It was 13 hours before game time on Tuesday, but Jim Boylen had little time to celebrate his 52nd birthday.
The 1987 University of Maine graduate, the associate head coach of the Chicago Bulls, was busy before 7 a.m. generating a video from their previous game for the team to watch at its breakfast gathering in preparation for Game 2 of its National Basketball Association playoff series against the Boston Celtics.
“The playoffs are about adjustments,” said Boylen, who has spent nearly 20 years on NBA sidelines. “If you win game one you’re always in that dilemma of, do you stay pat with that game plan or do you try to make an adjustment thinking about maybe their adjustments? That chess match started after the first game and continues through the rest of the series.
“That’s the fun part. You don’t want to overdo it, you don’t want to do things you haven’t done for 82 games. But is there a little tweak, a little something that can get you an extra possession, because we say possessions are like gold at this time of year.”
Boylen and the eighth-seeded Bulls hoped to take a 2-0 lead in the best-of-seven Eastern Conference first-round series after scoring a 106-102 victory Sunday at TD Garden.
“We have so much respect for the Celtics that I thought (Game 1) established with our guys that we can play with them, that we belong in this playoff and that we’re going to compete as hard as we can,” said Boylen.
Boylen’s coaching career includes being part of three NBA championship staffs — at Houston in 1994 and 1995 and at San Antonio in 2014.
But if not for his journey from his native East Grand Rapids, Michigan, to UMaine, Boylen might have taken a different career path.
He grew up longing to play for Michigan State, where his father played football.
“I took a visit there and they did not offer me a scholarship, but (then-MSU basketball coach) Jud Heathcote said, ‘I heard the University of Maine’s looking at you, that would be a great place for you,’” recalled Boylen.
Boylen arrived at UMaine in the fall of 1983 and became a two-year captain as well as a first-team All-North Atlantic Conference guard and as a senior was runner-up for league MVP honors to former Boston Celtics star Reggie Lewis of Northeastern.
“I’m really thankful for the guys I played with there,” he said. “I loved my experience at Maine. Obviously I wouldn’t be here now if I hadn’t gone there.”

• Source data

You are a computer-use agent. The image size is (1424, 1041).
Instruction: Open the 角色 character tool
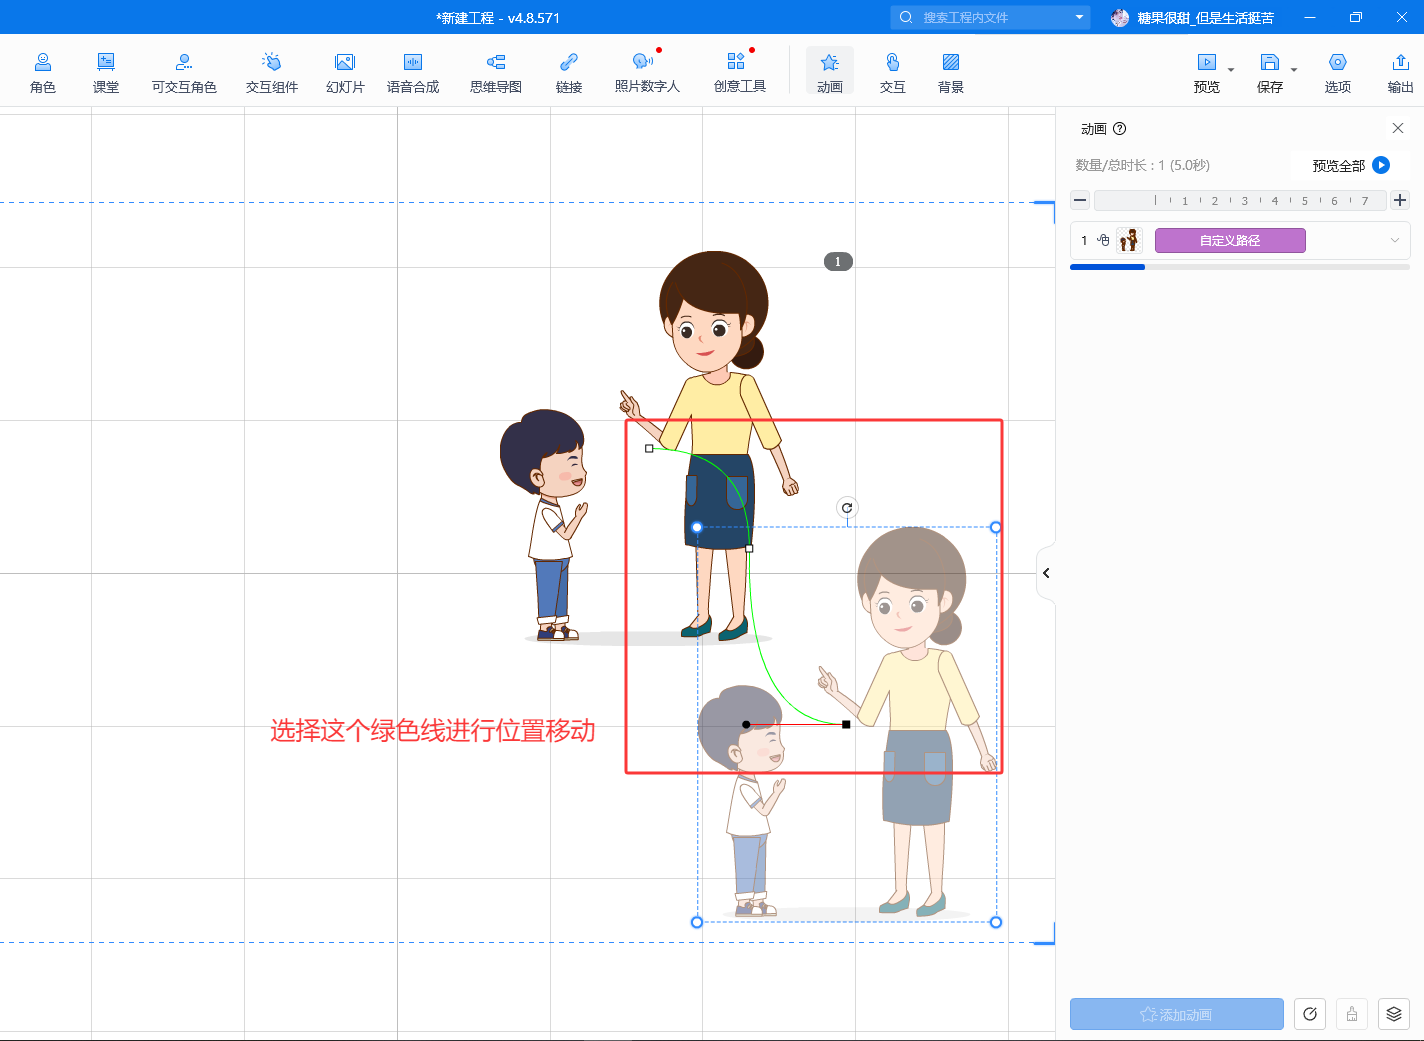[43, 72]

• Jobs
A. Which people are mentioned by name in the article about Jim Boylen?
B. In the article about Jim Boylen, what was the final score of the Bulls' Sunday victory at TD Garden?
The data that come after the article about Jim Boylen are separate material and have no connection to it.

• The replies
A. Jim Boylen, Jud Heathcote, Reggie Lewis

B. 106-102